The Barber family has seen the other side. Emma competed for the Northwest Valley-based Club Arrowhead until returning to EYS last winter.

While they enjoyed Emma’s time in the larger club, the Barbers recognized how unique the EYS experience is.

“In my opinion, clubs will take girls on their background. When you have girls that are athletic but unknown to the club world, they don’t often get that chance,” Jen Barber said. “In club world, the grass is always greener. To see these girls come back and play together has been special.”

When his daughter and the bulk of the basketball and volleyball EYS Wolves were about to leave junior high, their coaches brought the girls to Estrella Foothills gym. He wanted them to describe what they saw on its walls.

More specifically, Kamarata hoped a player or two noticed what was not there.

“One of the girls said, ‘There’s no volleyball banner up on this wall.’ We said, ‘You’re going to put the first volleyball banner on that wall. You’re going to win region and you’re going to win state,’” Kamarata said.

A year before the current Estrella Foothills senior class arrived in high school, Jennifer Gonzalez became the Wolves’ head volleyball coach.

The EYS volleyball coaches quickly recognized Gonzalez’s acumen and started to tailor their club team’s practices and strategies to mimic hers, Kamarata said.

In addition to taking the program to the next level, Barber said Gonzalez has been the perfect coach for the isolated Estrella Mountain Ranch community — willing to work with what she has instead of seeking out what she does not.

“What I like about coach Gonzalez  is she doesn’t do recruiting.

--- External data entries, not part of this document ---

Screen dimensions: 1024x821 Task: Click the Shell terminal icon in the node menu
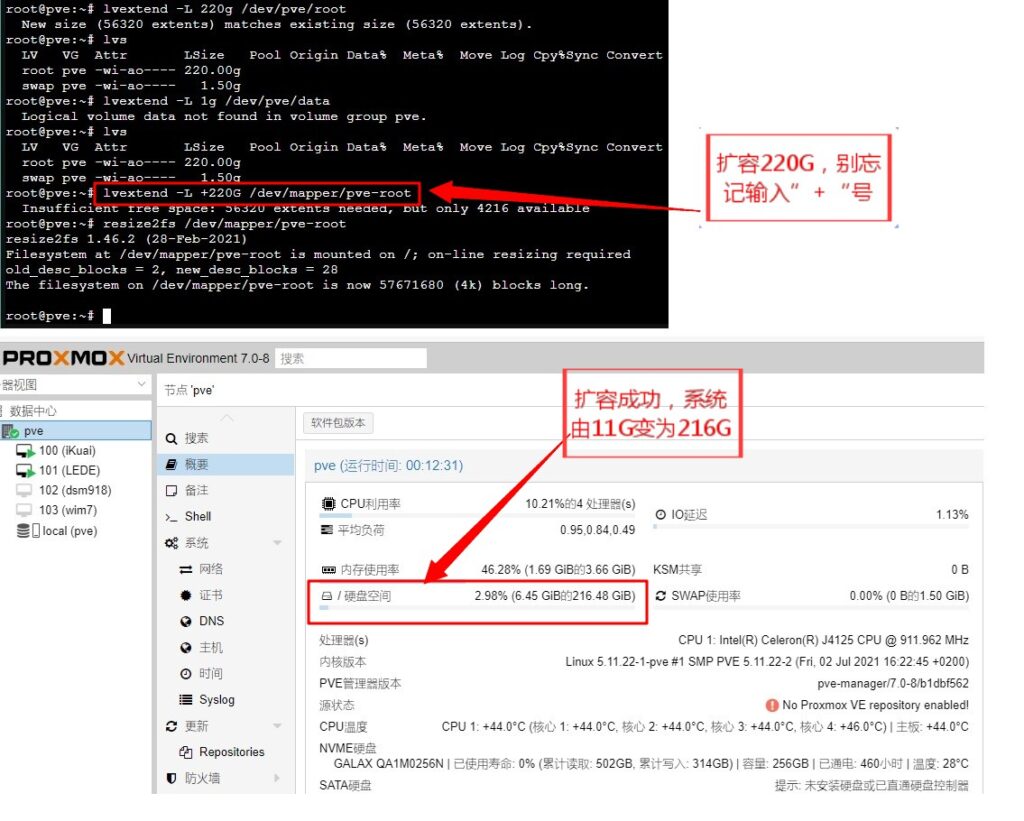click(171, 517)
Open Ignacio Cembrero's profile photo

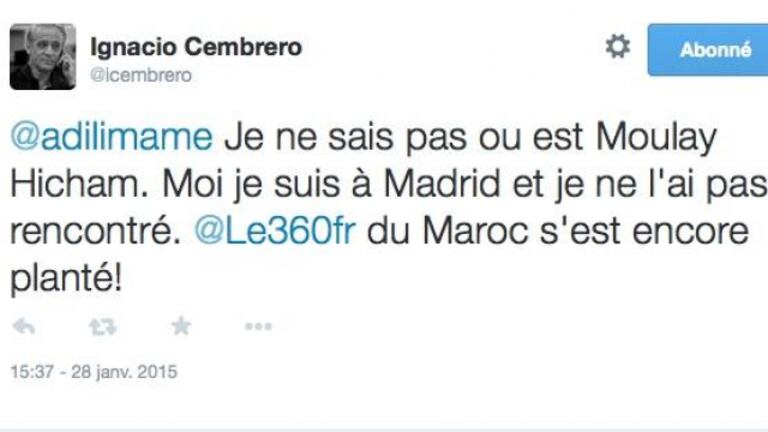pos(43,57)
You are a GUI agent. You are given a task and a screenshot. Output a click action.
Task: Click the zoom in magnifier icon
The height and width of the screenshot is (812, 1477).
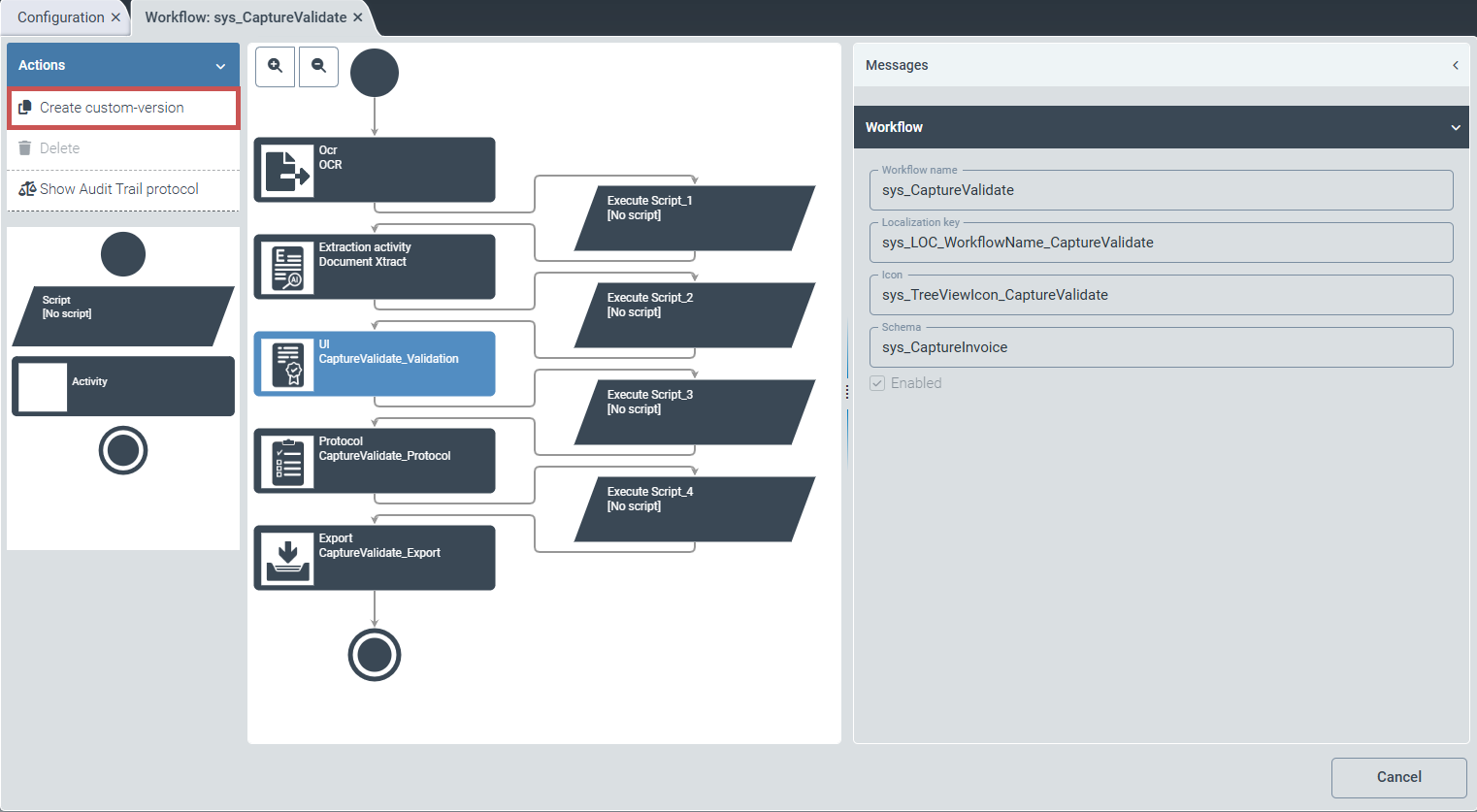point(275,68)
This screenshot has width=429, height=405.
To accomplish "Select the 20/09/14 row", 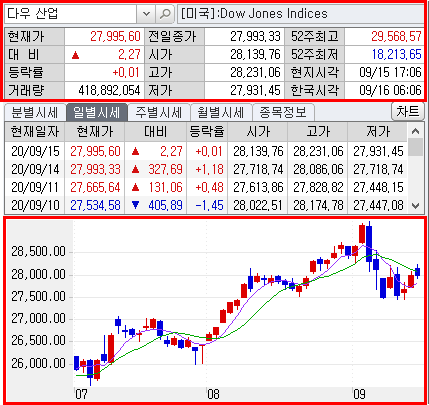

She does not cross that line. And she doesn’t play favorites. Everybody gets a chance,” Barber said.

Kamarata said it has been an honor to watch Coach Gonzales turn these wonderful young girls into amazing young women.

It is also time for Estrella Youth Sports to step away from these girls volleyball careers. The team has either aged out of the club system or been noticed by larger clubs that travel more. Tessa Kamarata and Nayeli Mancilla, in particular, have taken to beach volleyball and will play in that club circuit this winter.

But that group of young basketball players that turned into volleyball aces will team up one last time at Estrella Foothills next fall. And they have only one goal left.

“They’re going to have great opportunities and will learn some things. And then we’re going to come back and finish this thing,” Kamarata said.